Nos. 77 and 334'show what may become of the chorion and amnion when they are retained in the uterus long enough. The villi are attacked on the outside by leucocytes and syncytium, the cavity of the amnion collapses, or is penetrated and filled, making the mole solid, as is the case in so many younger ova after the embryo and amnion have been destroyed.

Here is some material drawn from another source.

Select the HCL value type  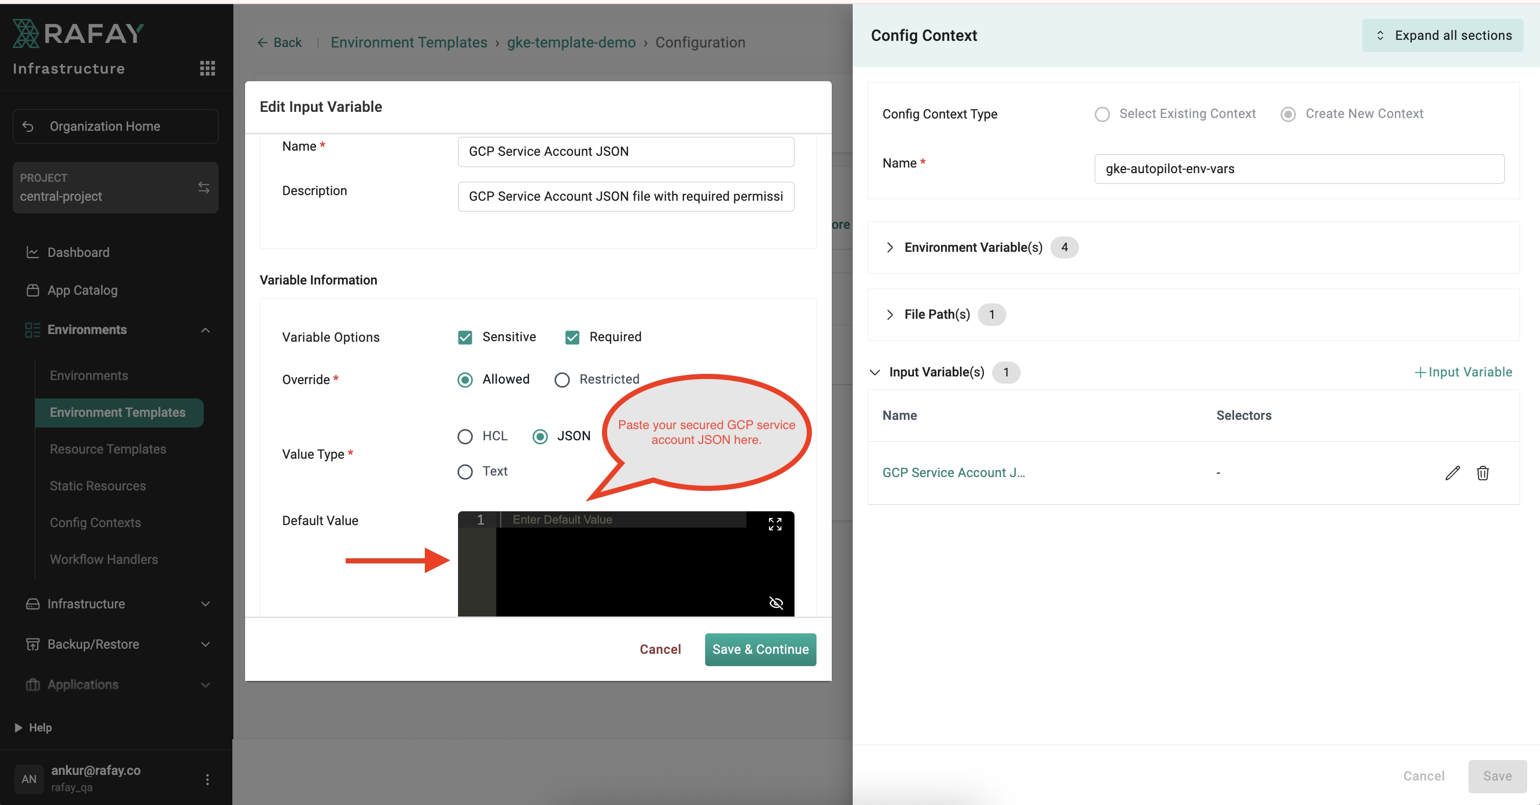point(465,437)
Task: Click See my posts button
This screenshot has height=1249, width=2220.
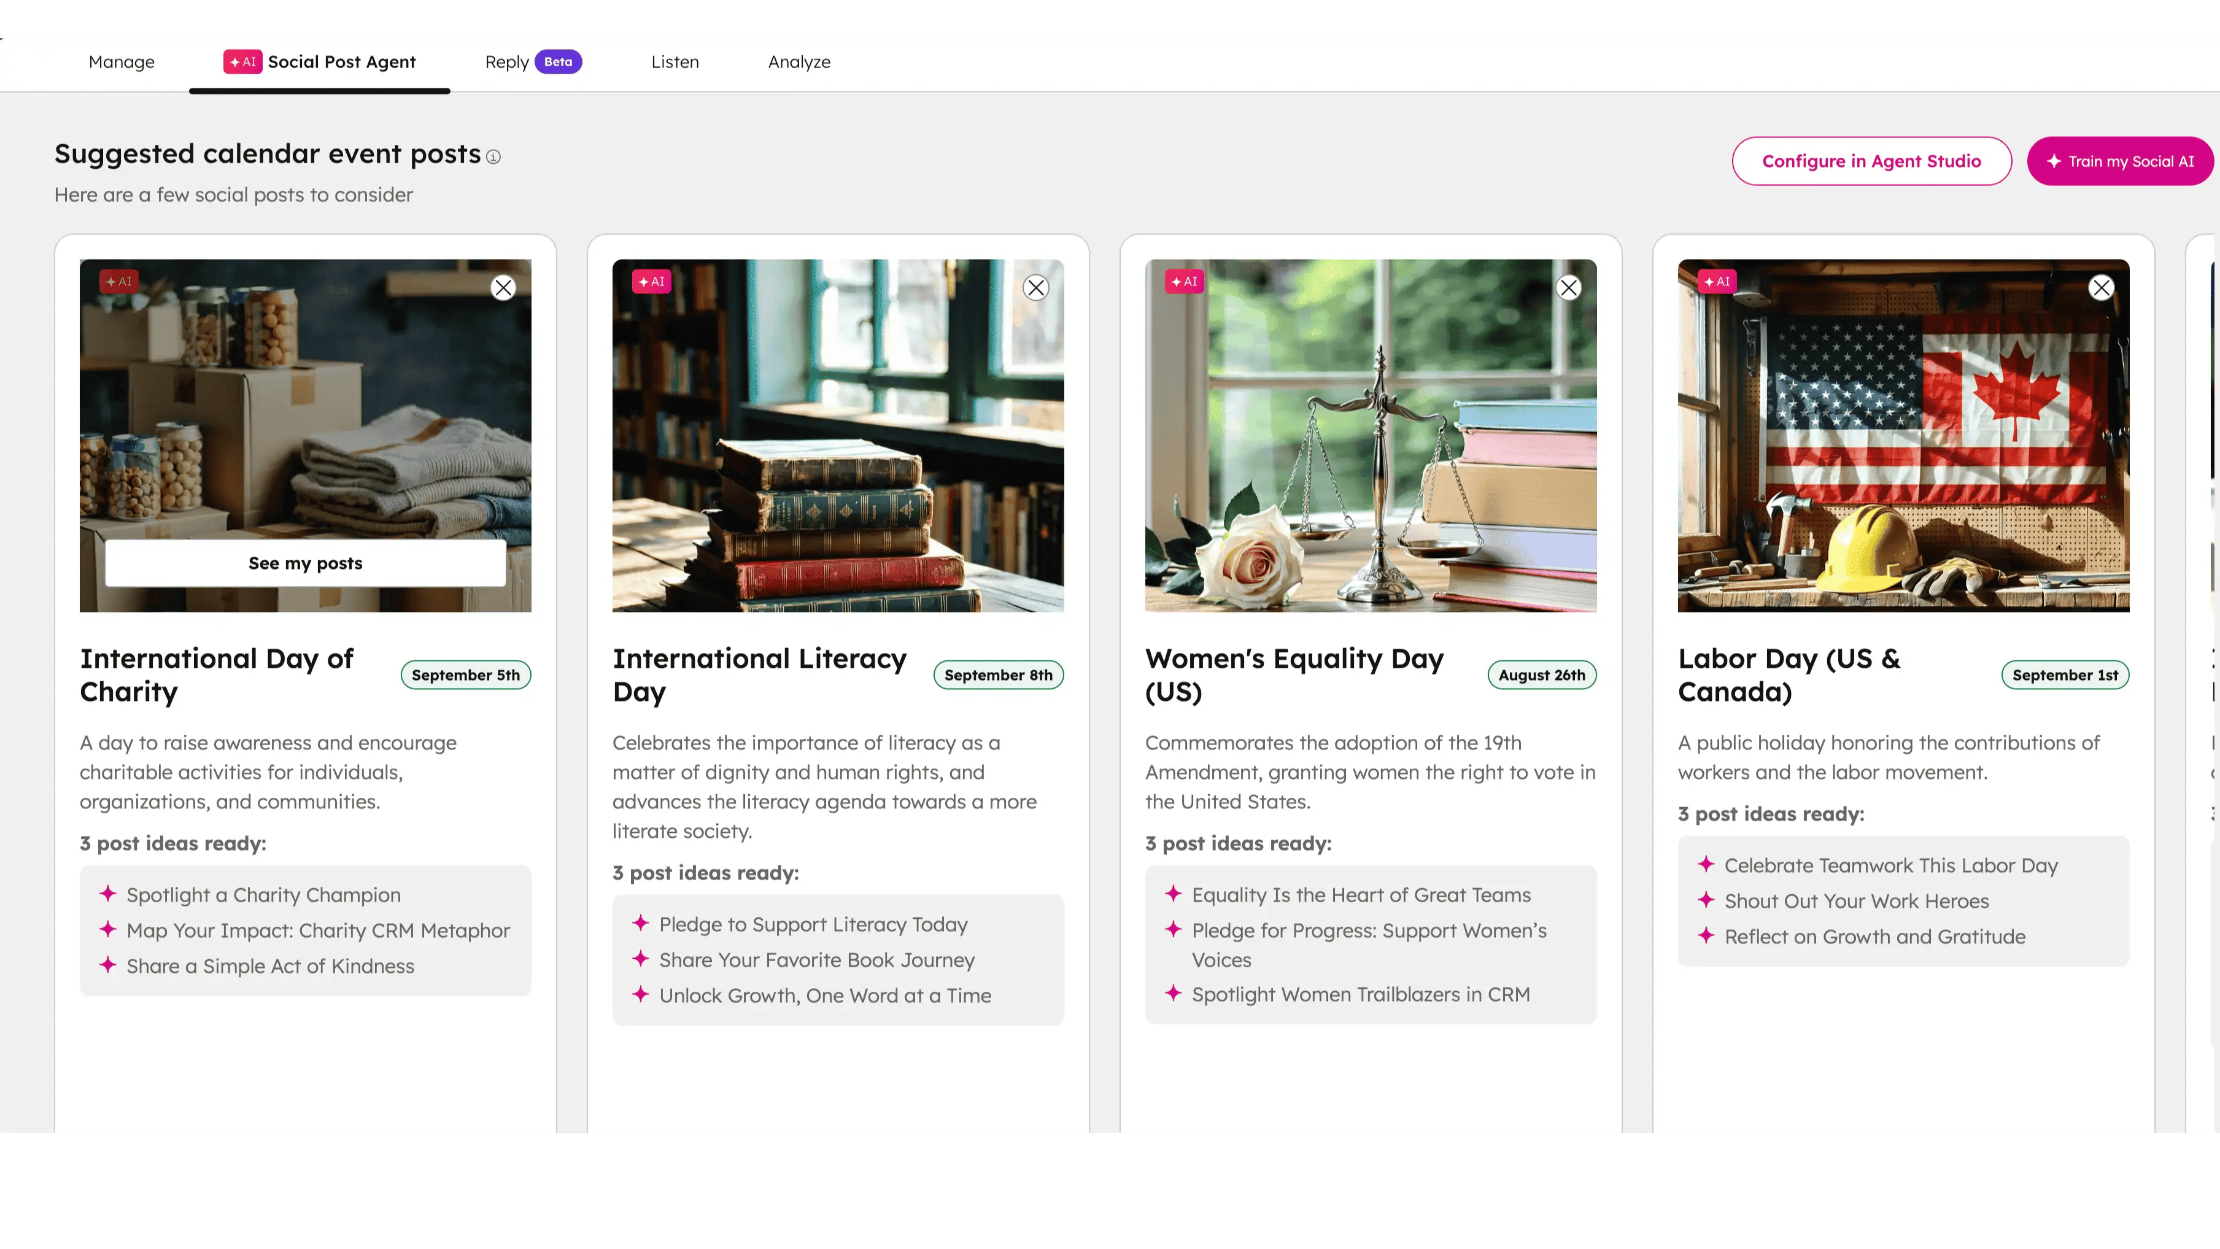Action: [305, 563]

Another specimen belonging to this group is No. 93. It came to the laboratory fresh, enveloped in its decidua, and the whole was hardened in ‘formalin. Between the decidua and the ovum there is a layer of blood and fibrin. The main body of the mole is composed of irregular hypertrophied villi with a great amount of blood and syncytium between them. Occasionally the syncytial cells are found in the mesoderm of the main walls of the chorion. The small cavity within is lined with the amnion and is filled with blood. No embryo was found. Nos. I 59 and 369 are similar specimens, since in them the cord is also destroyed entirely. No. 159 is composed of fragments of a mole, the embryo having been lost. However, the fragments are made up of mucous membrane of the uterus, large portions of the chorion and some fragments of the amnion. The mucous membrane is full of small abscesses, and leucocytes have invaded the mesoderm of the chorion and its villi. The syncytium is very active and at numerous points it also has invaded the mesoderm of the chorion and villi. The amnion is hyaline, thickened, curled upon itself, and at points its epithelial layer has proliferated. forming small mounds.


The specimens just described show the fate of ova after the embryo is destroyed, leaving first the cord and amnion and then the amnion alone. Finally the cavity of the amnion is punctured, the ovum collapses and the whole is converted into a solid mole. Specimens of this kind are rare, since most solid moles are formed from ova in which the amnion and embryos were destroyed at a much earlier date.